Every marketing team wants to answer this question: where should the next dollar go?
It sounds simple, but most teams don’t have a confident answer. And when resources are tight, every dollar in your marketing budget matters more. However, most teams rely on historical averages and past performance to guide future marketing budget allocation decisions.
The problem is that these data points hide the most important signal: where additional spend will produce the highest incremental return.
That signal lives inside the concept of marginal performance, and it’s something modern measurement frameworks are built to reveal.
The question every marketing team asks: where should the next dollar go?
Whether during annual planning, marketing strategy meetings, a mid-year marketing budget optimization session or a budget increase request, the same question surfaces:
“Where should the next dollar go?”
This question can show up in conversations that may sound like:
“We have an extra $50,000 this quarter. Where do we put it?”
“Which digital marketing channel should we scale next?”
The conundrum is all too common.

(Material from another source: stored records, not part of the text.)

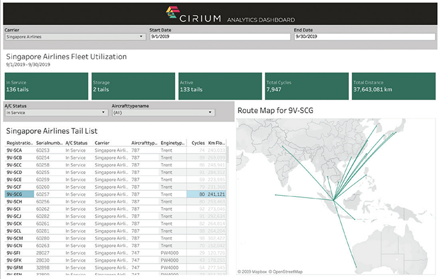Select tail 9V-SCA in the list
The image size is (440, 279).
[x=15, y=150]
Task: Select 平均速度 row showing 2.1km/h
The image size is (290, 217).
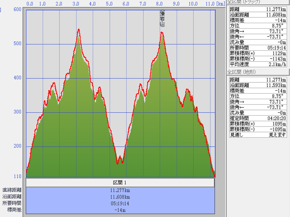Action: tap(258, 64)
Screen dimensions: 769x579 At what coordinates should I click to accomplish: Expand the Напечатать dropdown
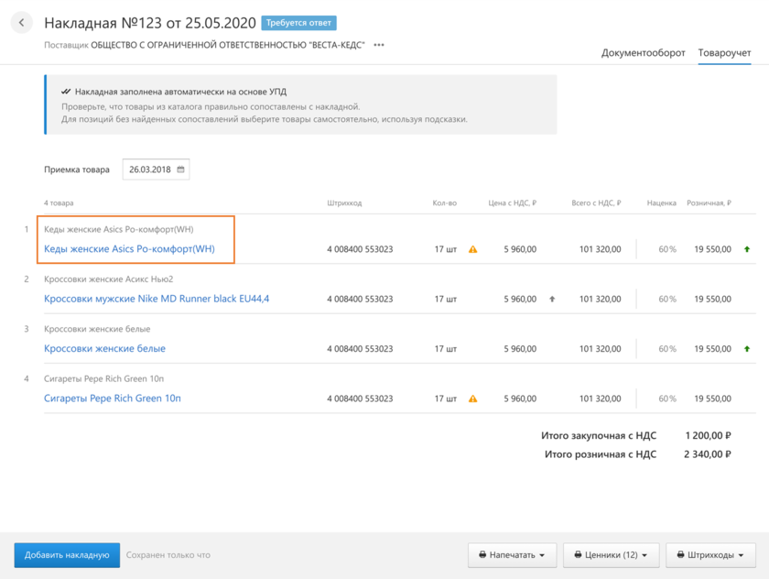(512, 555)
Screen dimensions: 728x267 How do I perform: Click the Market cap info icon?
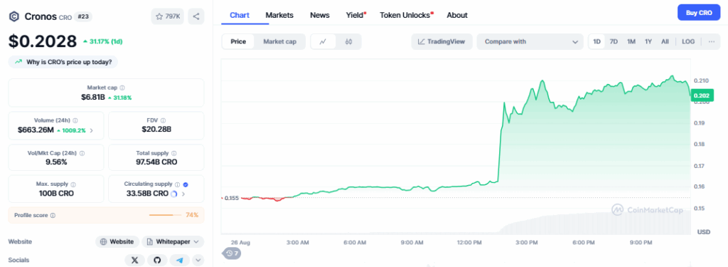[122, 88]
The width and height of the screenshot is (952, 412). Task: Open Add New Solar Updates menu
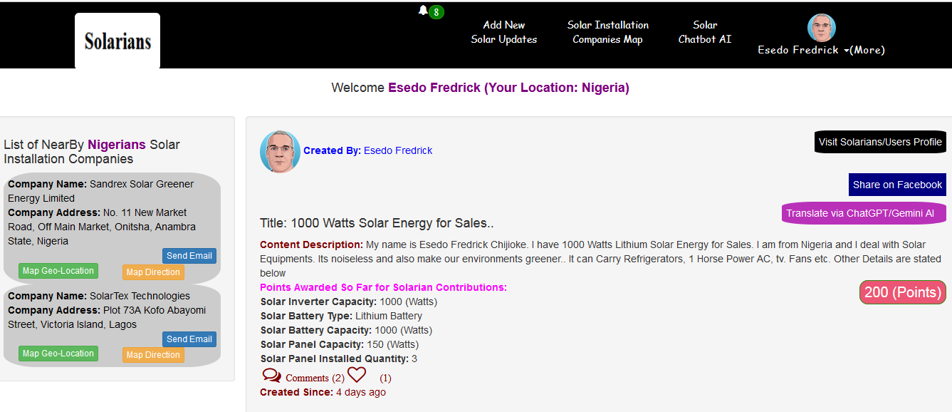tap(504, 32)
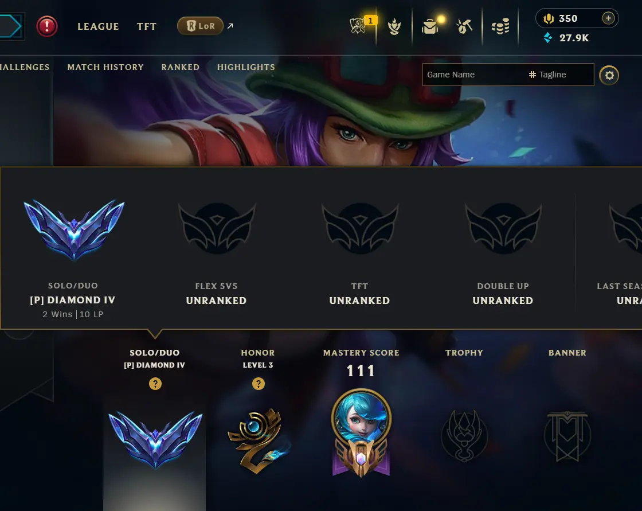Open the Match History tab

[105, 67]
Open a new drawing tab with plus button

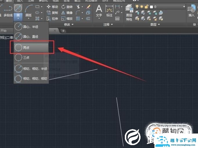coord(63,31)
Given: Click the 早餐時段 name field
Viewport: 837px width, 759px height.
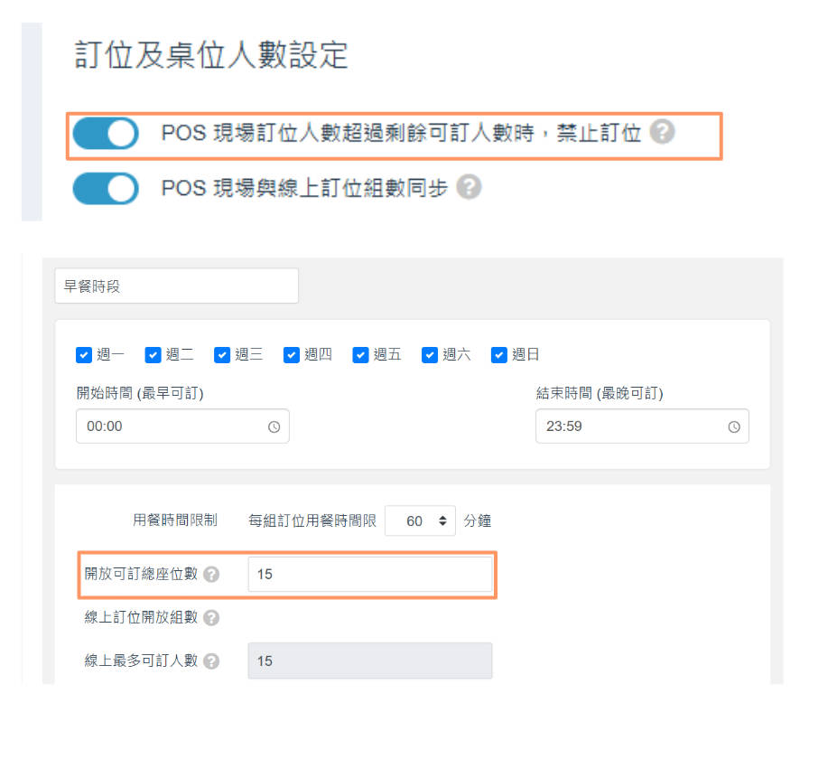Looking at the screenshot, I should [x=176, y=286].
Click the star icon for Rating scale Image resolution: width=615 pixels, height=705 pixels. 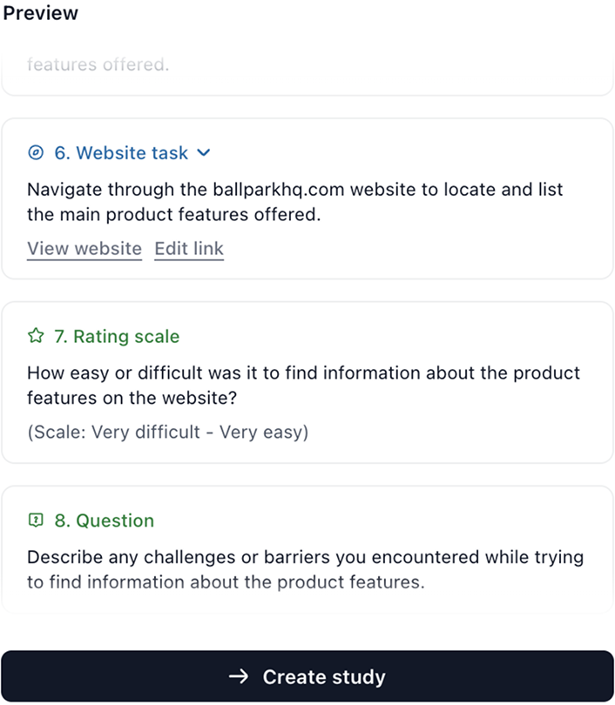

Funnel’s 2026 Marketing Intelligence report found that 86% of in-house marketers and 79% of agency marketers struggle to determine the impact of each marketing channel on overall performance. This makes sense because the budget question is really a measurement question in disguise:
“What does our measurement tell us about where the next dollar should go?”
When answering this question to figure out marketing spend allocation, teams typically default to one of a few approaches that feel logical but can be misleading:
- Repeat what worked last year.
- Fund the channel with the highest reported return on ad spend (ROAS) or the lowest customer acquisition cost (CAC).
- Give more budget to whoever asks for it with the most convincing deck.
However, none of these approaches account for how the value of additional spend changes depending on how much you’ve already invested. With this in mind, the real question isn’t “which channel performed best?” but “which channel has the most room to grow?”

And the measurement method that answered the first question won’t always answer the second.
Why is this question so hard to answer?
The difficulty comes from a few compounding factors that make intuition unreliable.
Every channel has a saturation point
Most teams assume that if a marketing channel returned $5 for every $1 spent at the current budget, it will return twice this amount at double the budget. They expect $10 for every $2 spent.
But marketing returns aren’t linear, and every channel, whether that’s paid advertising or traditional advertising, has a saturation point. How close you are to that point determines how productive additional budget allocation to that channel will be.
Funnel’s 2026 Marketing Intelligence Report found that just 15% of marketers have advanced marketing mix modeling skills, which is part of the capability needed to identify saturation points and understand when additional spend stops paying off. This means too few teams are equipped with the data they need to figure out when they’ll hit diminishing returns. At that point, additional marketing costs remain just that: costs, not investments.
The data you have doesn’t always answer the question you’re asking
Platform-reported metrics like return on ad spend (ROAS) and cost per acquisition (CPA) describe average historical performance. In other words, they tell you what has already happened. However, they don’t tell you what the next dollar will do.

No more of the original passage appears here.